_Passage_

● ● ● ●

A prominent human rights group is urging American hip-hop artist Nicki Minaj to cancel her upcoming performance in Angola for a company linked to the country’s dictator.
In a letter to Minaj, Thor Halvorssen, president of the Human Rights Foundation, wrote that, "the payment you are receiving from your Angolan sponsors is the result of government corruption and human rights violations." She is scheduled to perform on Saturday in the southern African nation at a Christmas festival sponsored by Unitel, a phone company owned by the daughter of Angolan dictator José Eduardo dos Santos.
During their brutal three-decade authoritarian rule, the dos Santos family has exploited Angola’s diamond and oil wealth to amass an illegitimate fortune while maintaining control over all branches of the government, the military, and civil society. Dos Santos has made it his policy to harass, imprison, or kill politicians, journalists, and activists who protest his rule.
In Angola, independent media are subject to systematic legal and physical persecution. Journalists are routinely arrested, beaten, and even disappeared when covering corruption matters and exposing the dos Santos criminal enterprise. Beyond censoring through violence, the Angolan regime owns the only national radio station, controls the only daily newspaper, and exerts control over Angola’s television stations. Artists such as yourself are not allowed to freely express their opinions in Angola, where criticizing the government is a crime punishable with fines and imprisonment.

● ● ● ●

_Provided material_
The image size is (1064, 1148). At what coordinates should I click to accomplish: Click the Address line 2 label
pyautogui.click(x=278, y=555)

● ● ● ●

_Assignment A_
Quote the Angola article from "During their brutal" to "protest his rule.".
_Assignment B_
According to the Angola article, what has the dos Santos family maintained control over while amassing its fortune?
_Assignment C_
Answer these questions from the Angola article:
(i) Who is the president of the Human Rights Foundation?
(ii) What company sponsors the Christmas festival where Minaj is scheduled to perform?
(iii) What is the punishment for criticizing the government in Angola?

_Your solution A_
During their brutal three-decade authoritarian rule, the dos Santos family has exploited Angola’s diamond and oil wealth to amass an illegitimate fortune while maintaining control over all branches of the government, the military, and civil society. Dos Santos has made it his policy to harass, imprison, or kill politicians, journalists, and activists who protest his rule.

_Your solution B_
All branches of the government, the military, and civil society.

_Your solution C_
(i) Thor Halvorssen.
(ii) Unitel, a phone company owned by the daughter of José Eduardo dos Santos.
(iii) Fines and imprisonment.